■ AVAILABLE RECORDS
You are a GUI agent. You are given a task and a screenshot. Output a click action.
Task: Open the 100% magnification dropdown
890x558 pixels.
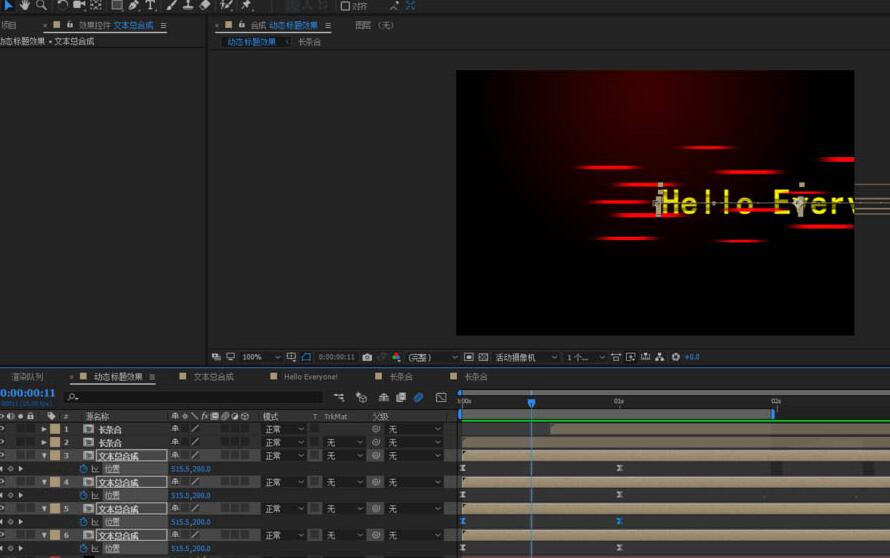tap(258, 357)
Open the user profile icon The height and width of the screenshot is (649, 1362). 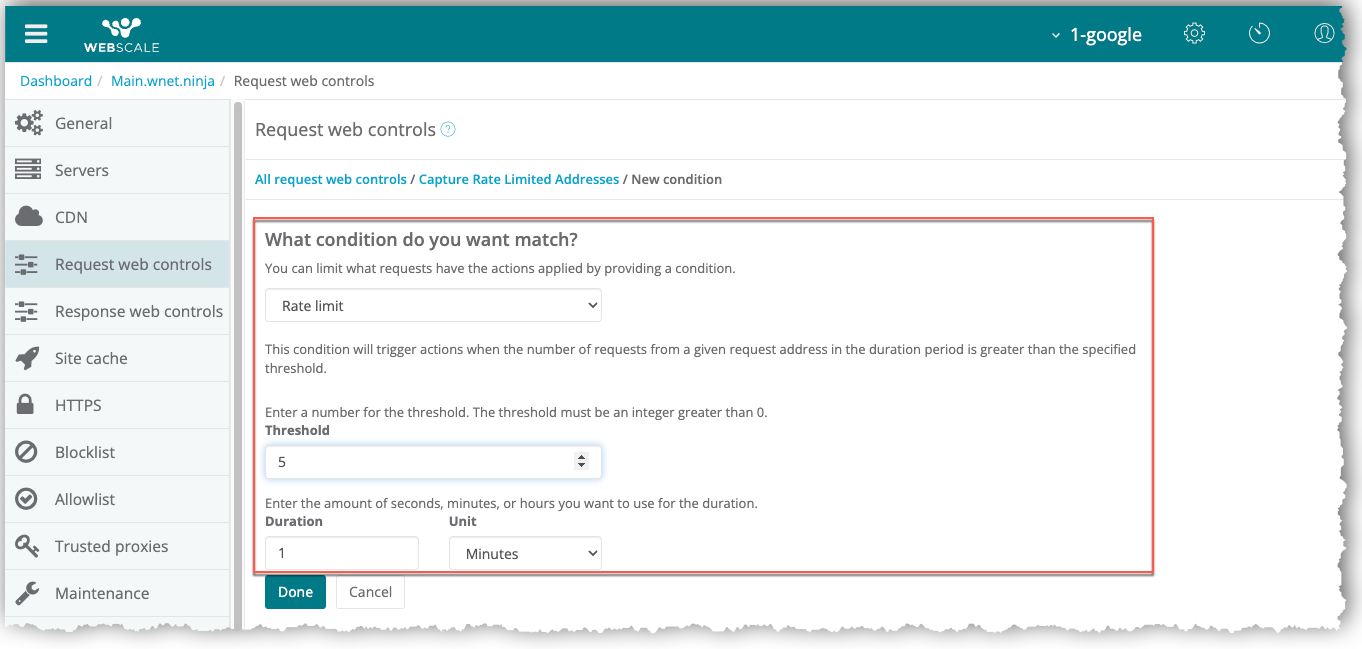point(1324,33)
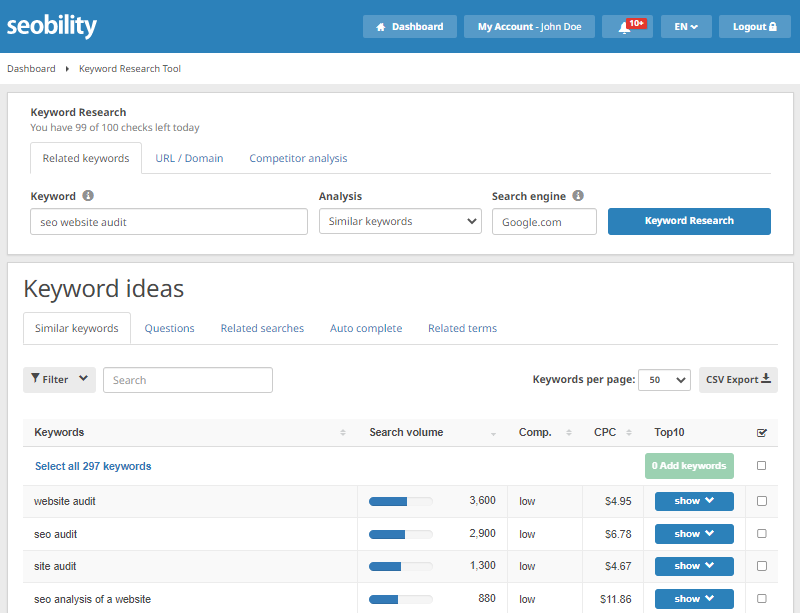
Task: Sort by Comp. column arrows
Action: (x=569, y=433)
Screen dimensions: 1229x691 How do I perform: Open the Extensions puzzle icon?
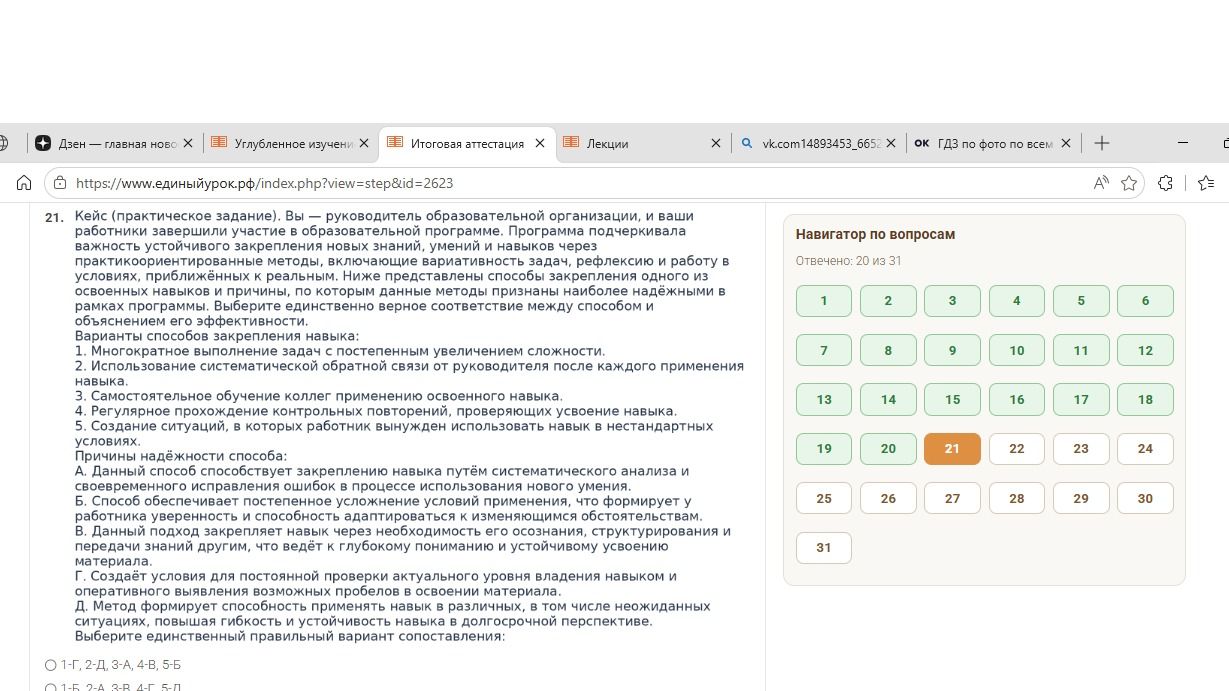click(x=1165, y=183)
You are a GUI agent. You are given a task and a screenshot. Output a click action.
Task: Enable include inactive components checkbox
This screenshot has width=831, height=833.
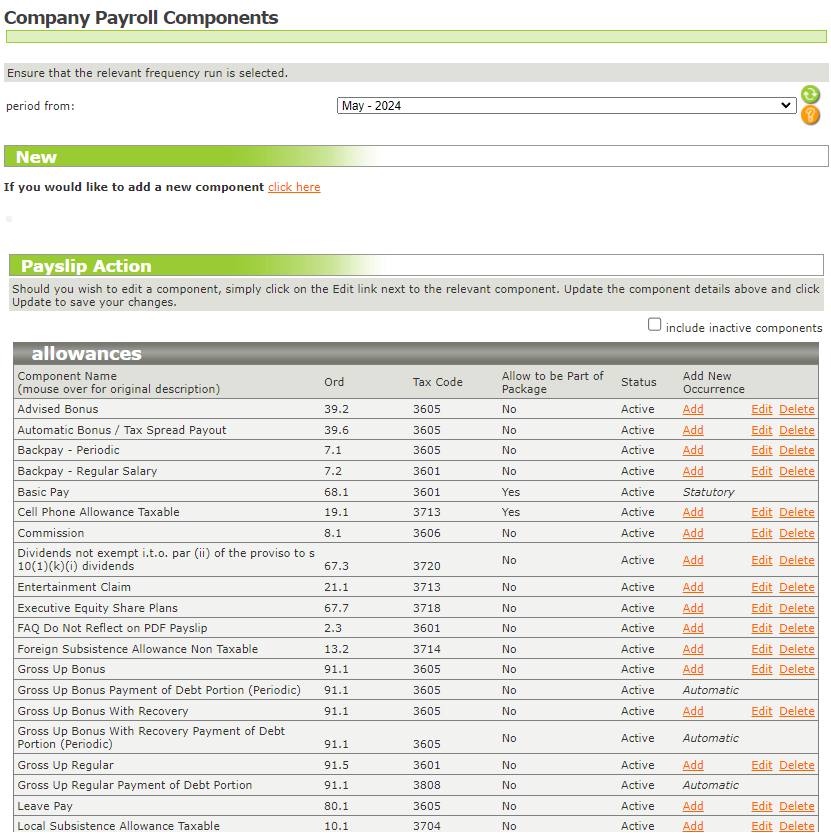(x=655, y=325)
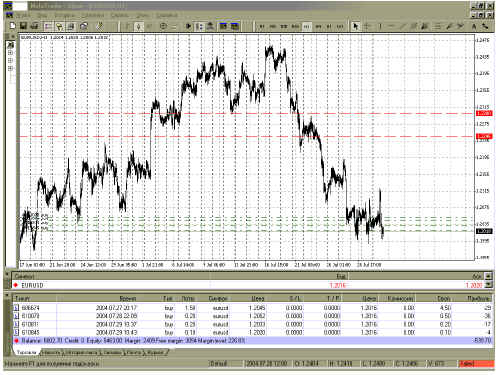Expand the third tree node in navigator

pyautogui.click(x=10, y=68)
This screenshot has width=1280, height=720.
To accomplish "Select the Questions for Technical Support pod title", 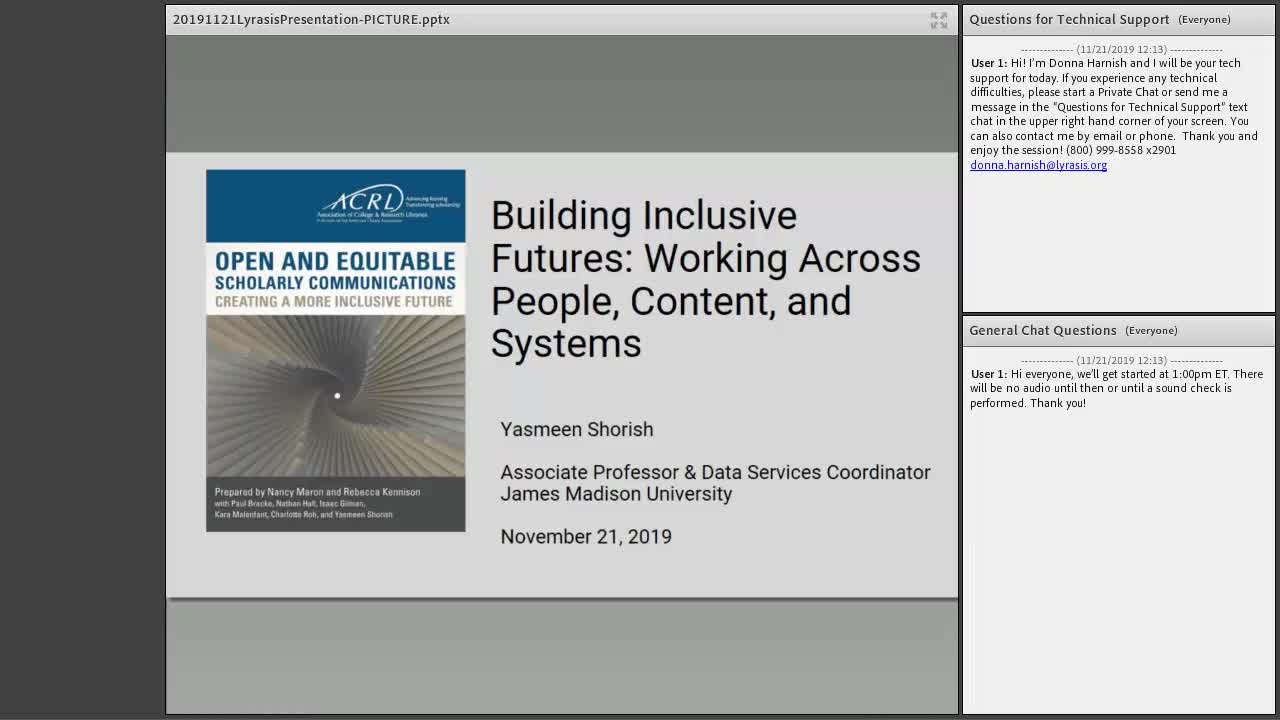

■ WORK REQUEST
Nothing but the lines from the one containing "This screenshot has width=1280, height=720." through the last line of the material may appear in the answer, transcribed exactly and with no pictures.

■ OUTPUT
This screenshot has width=1280, height=720.
To accomplish "Select the Questions for Technical Support pod title", 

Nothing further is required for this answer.